JLL and the city of Warsaw will begin a cooperation to establish a development strategy for downtown trade, highlighting places with the greatest potential for creating new shopping locations as well as increasing the attractiveness of high streets for both potential tenants and customers. JLL already has a similar experience in this field - experts from the company are responsible for management of the Regent Street in London.
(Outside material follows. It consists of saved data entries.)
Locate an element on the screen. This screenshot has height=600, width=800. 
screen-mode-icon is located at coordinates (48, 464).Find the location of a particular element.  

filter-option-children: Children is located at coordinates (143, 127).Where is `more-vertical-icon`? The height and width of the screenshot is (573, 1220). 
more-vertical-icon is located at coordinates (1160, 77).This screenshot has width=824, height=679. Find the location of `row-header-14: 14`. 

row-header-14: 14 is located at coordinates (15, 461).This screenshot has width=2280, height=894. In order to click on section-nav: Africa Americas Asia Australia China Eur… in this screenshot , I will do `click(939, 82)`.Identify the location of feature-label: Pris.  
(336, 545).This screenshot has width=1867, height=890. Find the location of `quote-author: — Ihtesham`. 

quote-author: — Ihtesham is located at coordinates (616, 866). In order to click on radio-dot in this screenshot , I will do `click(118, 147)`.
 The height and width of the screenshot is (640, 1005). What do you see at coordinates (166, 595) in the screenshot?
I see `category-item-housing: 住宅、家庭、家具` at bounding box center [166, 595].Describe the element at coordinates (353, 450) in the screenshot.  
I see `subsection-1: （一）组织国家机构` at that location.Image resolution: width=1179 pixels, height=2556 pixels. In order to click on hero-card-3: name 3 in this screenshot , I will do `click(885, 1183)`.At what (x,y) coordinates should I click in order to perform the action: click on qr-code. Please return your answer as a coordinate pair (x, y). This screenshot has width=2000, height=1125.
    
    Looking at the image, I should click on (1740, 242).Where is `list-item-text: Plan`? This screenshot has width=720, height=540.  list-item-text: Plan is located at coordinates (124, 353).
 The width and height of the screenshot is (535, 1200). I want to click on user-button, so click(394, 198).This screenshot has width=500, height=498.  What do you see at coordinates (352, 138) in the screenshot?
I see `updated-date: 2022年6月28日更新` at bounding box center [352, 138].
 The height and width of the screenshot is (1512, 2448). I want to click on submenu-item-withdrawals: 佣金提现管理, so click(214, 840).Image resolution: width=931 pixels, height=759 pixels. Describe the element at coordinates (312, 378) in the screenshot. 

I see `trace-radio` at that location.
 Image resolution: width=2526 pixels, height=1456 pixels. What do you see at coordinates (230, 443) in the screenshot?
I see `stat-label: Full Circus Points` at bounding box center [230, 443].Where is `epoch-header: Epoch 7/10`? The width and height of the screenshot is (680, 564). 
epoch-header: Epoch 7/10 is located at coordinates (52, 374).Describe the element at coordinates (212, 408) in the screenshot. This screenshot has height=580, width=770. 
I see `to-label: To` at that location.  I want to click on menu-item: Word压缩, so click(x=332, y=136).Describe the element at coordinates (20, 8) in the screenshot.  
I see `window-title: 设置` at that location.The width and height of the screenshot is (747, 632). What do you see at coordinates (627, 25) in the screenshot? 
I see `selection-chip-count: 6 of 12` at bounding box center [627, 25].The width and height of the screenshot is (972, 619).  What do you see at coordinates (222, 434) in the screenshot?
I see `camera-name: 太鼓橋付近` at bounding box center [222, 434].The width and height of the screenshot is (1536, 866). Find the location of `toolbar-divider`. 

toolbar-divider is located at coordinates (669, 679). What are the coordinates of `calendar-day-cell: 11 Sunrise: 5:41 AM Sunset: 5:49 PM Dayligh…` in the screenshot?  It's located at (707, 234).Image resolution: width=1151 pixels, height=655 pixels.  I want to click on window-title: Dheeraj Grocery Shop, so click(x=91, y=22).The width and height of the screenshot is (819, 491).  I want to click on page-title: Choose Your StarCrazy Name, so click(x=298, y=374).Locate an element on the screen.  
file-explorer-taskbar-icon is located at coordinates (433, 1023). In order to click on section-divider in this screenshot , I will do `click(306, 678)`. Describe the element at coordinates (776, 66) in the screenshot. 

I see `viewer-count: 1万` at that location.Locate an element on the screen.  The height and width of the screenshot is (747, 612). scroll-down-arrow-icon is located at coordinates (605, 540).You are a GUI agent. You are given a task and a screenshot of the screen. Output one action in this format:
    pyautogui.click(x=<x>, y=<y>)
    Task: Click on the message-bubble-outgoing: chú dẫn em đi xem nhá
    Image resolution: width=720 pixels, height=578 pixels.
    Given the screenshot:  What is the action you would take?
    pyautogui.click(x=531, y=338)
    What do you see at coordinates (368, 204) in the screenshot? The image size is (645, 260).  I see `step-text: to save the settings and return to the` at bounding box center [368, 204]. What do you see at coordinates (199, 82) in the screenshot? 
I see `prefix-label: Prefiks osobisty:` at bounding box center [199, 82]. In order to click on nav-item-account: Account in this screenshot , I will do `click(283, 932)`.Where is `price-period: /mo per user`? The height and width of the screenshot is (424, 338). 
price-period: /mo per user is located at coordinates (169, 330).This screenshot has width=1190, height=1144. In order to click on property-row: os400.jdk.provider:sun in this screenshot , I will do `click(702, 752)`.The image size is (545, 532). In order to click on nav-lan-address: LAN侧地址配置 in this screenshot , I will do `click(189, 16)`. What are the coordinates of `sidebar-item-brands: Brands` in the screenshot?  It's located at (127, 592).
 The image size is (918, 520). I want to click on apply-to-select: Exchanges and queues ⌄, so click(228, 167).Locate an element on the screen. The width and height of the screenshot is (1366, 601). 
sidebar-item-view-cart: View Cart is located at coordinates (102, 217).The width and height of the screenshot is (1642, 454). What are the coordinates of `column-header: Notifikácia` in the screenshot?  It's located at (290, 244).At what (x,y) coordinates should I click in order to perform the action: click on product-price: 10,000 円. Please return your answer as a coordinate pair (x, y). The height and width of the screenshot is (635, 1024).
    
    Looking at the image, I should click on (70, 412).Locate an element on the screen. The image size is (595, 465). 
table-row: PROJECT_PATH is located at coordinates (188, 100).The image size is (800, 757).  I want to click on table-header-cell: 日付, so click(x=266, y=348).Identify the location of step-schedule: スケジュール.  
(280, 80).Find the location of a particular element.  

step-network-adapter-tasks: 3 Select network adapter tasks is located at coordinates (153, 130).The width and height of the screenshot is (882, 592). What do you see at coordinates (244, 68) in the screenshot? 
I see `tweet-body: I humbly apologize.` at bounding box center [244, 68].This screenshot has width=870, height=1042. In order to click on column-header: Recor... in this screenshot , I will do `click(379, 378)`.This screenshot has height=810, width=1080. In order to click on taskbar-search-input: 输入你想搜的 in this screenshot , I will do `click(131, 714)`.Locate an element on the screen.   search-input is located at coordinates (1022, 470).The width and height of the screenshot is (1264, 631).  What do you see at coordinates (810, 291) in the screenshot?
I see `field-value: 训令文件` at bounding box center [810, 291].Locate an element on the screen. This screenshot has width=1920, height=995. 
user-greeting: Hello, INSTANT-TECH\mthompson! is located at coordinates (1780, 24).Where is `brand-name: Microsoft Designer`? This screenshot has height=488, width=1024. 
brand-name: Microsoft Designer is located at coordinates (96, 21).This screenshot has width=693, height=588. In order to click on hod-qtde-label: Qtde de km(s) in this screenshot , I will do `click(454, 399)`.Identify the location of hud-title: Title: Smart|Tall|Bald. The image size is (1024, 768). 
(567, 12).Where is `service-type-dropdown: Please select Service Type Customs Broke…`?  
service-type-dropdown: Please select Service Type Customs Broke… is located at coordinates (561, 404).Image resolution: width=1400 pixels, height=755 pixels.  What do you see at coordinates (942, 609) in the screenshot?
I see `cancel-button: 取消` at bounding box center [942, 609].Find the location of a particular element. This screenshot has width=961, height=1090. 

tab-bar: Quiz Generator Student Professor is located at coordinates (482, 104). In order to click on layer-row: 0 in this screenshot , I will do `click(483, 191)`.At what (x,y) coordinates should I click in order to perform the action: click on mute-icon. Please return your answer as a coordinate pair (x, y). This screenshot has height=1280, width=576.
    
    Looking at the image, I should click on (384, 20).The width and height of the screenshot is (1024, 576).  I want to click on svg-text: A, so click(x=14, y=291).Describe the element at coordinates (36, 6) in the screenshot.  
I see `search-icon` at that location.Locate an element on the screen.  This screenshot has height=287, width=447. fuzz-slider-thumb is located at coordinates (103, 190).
“This activity is part of a wider strategy aimed at renewing the centre of Warsaw, and making the area a welcoming location that encourages diverse lifestyles and that has a wide range of amenities. The changes will be accompanied by investments in the improvement of the quality and aesthetics of public spaces”, says Michał Olszewski, the Deputy Mayor of Warsaw, and adds. “At the same time, we are also operating on the other bank of the Vistula River. We have just launched public consultations regarding high streets in Praga”.
In this partnership, experts from JLL will conduct three studies. The first will ask consumers about their perception of downtown trade and an area in the city centre highlighted by JLL. JLL will ask the second target group, consisting of retailers - potential tenants, about what changes they would like to see on the high street and identify any potential hurdles in this process. The aim of the third analysis will be to count the number of pedestrians (footfall) in the study area, and observe how they use the space. This will be followed by specific recommendations to increase the attractiveness of the capital's high streets.
“In Warsaw, the retail market has been largely dominated by shopping centres where the most popular brands establish shops. Meanwhile, in other cities across Europe and further afield, flagship locations for stores are in high streets, which attract both residents and tourists and serve as a showcase for their respective cities. Therefore, we want to look at points on the capital’s map that would have the greatest potential to become prime shopping locations. We will also check what can be done in terms of the property policy and public space management so that the high streets in Warsaw attract both well-known retailers, which want to highlight their presence outside shopping centres and local tenants. This combination would contribute to a unique retail mix in the centre of Warsaw”, says Jan Jakub Zombirt, Associate Director at Strategic Consulting at JLL.
An analysis of Warsaw residents' shopping preferences and the potential of individual commercial areas in Warsaw will allow us to create high streets that could serve as a viable alternative to shopping centres. This is the case in Barcelona, where next to the highly successful Corte Ingles, located at Plaça de Catalunya, there is Passeig de Gracia – a street that is very successful in attracting both residents and tourists. Furthermore, in Vienna, the most famous and prestigious shopping area is between the Kohlmarkt Strasse, Hofburg Imperial Palace and Graben and Kärntner Strasse.
“In recent years, we have recognized that some brands have withdrawn from high streets, which are increasingly seen as locations for restaurants and bars. In order to counter the contraction of the retail proposition, a new, coordinated urban policy is required. Fortunately, the city authorities have recognized this and are now taking steps to remedy the situation. High streets on foreign markets are vital retail locations, and I see no reason why Warsaw cannot adopt a similar policy”, adds Anna Wysocka, Head of Retail Agency at JLL.